Saturday, April 20, 2013

Understanding Agrippa's Scale of Four.


Agrippa's scale of four is a simplified scheme of Great Chain of Being.
It starts off with Original World. This is the world the First Mover aka God.
It then moves into the Intellectual World. The Intellectual World is the world of Angelic beings.
Flowing from there we enter the Celestial World, the home of the celestial bodies which imparts the virtue upon the Elemental World below. Not all neoplatonists separate the celestial and intellectual worlds, but Agrippa does. Below the Elemental world comes the Infernal world, home of the evil and destructive demons(though that doesn't mean they can't be put to good use).

Now currently there is some discussion in the blogosphere about whether or not the demons are in a sense elemental spirits, as RO puts it here: http://headforred.blogspot.com/2013/04/demonic-agendas.html
But this theory does not fit in with Agrippa's scheme, the grimoires of the renaissance, nor the Elizabethan world view.

Let's go back to Agrippa's Scale of Four for illustration.

The argument that the demons/infernals must be elemental in nature because Agrippa lists "Four Princes of Devils, offensive in the elements", doesn't hold much water.
Because if you notice, (in Agrippa Book II, Scale of Four) you will see that the "Rulers of the Elements" also appear in the intellectual world. Does that mean that the angels of the intellectual world are elementals? Absolutely not.

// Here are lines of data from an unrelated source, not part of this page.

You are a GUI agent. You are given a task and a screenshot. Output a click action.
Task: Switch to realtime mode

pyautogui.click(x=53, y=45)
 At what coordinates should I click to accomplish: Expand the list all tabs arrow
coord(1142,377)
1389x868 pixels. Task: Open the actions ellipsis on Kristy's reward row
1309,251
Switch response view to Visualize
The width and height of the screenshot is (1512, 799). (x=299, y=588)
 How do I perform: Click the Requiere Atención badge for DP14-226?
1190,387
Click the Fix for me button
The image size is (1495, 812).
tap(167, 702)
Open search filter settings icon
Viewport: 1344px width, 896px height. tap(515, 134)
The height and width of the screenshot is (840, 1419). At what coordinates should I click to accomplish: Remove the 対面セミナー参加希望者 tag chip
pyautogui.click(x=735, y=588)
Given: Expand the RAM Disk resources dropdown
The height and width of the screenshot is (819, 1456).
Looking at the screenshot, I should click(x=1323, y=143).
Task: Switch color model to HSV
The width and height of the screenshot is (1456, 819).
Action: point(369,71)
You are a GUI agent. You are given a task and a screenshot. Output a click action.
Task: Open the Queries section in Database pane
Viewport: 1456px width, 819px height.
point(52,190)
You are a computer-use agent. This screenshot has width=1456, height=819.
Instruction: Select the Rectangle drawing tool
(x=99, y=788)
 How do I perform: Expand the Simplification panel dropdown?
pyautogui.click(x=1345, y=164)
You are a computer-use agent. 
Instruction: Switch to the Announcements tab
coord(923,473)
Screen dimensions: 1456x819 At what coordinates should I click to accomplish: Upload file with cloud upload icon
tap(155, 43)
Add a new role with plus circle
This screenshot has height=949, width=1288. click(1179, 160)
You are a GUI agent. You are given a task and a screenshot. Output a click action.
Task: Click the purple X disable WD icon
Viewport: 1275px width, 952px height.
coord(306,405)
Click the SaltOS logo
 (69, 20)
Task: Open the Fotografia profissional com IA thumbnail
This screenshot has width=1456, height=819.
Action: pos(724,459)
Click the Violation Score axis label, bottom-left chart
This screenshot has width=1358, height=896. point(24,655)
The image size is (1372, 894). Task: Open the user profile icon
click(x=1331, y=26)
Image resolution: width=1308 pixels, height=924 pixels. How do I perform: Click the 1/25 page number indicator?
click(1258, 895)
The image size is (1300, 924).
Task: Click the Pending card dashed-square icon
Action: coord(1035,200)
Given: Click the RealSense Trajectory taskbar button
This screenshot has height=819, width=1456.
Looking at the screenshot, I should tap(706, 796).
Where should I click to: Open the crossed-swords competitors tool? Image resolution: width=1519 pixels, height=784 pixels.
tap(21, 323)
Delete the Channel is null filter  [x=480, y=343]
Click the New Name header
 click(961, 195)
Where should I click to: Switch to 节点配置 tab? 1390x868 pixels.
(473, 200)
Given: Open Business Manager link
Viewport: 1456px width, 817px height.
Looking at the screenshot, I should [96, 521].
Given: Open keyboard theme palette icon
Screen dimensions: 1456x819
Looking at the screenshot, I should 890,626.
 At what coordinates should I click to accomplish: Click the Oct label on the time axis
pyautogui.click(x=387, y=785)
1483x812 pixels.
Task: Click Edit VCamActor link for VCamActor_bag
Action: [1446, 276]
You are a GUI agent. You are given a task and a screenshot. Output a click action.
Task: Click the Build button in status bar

Notice also that the Intellectual World and the Infernal World are opposite reflections of each other. For instance:
In the Intellectual world you first have the Four Angels ruling over the four corners of the world, then you have the Four Angelic rulers of the Elements.
In the Infernal World you have the four princes(which also means ruler) offensive in the elements, followed by the four princes ruling over the four angles of the world.
See how they are inverse reflections?

What that tells us is that the Demons/Infernals are not elementals any more than Angels are, only that the elements have roots in both directions from the elementary world, a world in which Agrippa refers to as where the law of generation and corruption is.

So the Elemental world being a middle ground between the Angelic and the Infernal makes much more sense for terrestrial being of mixed nature, the kind mentioned in the the Theurgia-Goetia of the Lemegeton.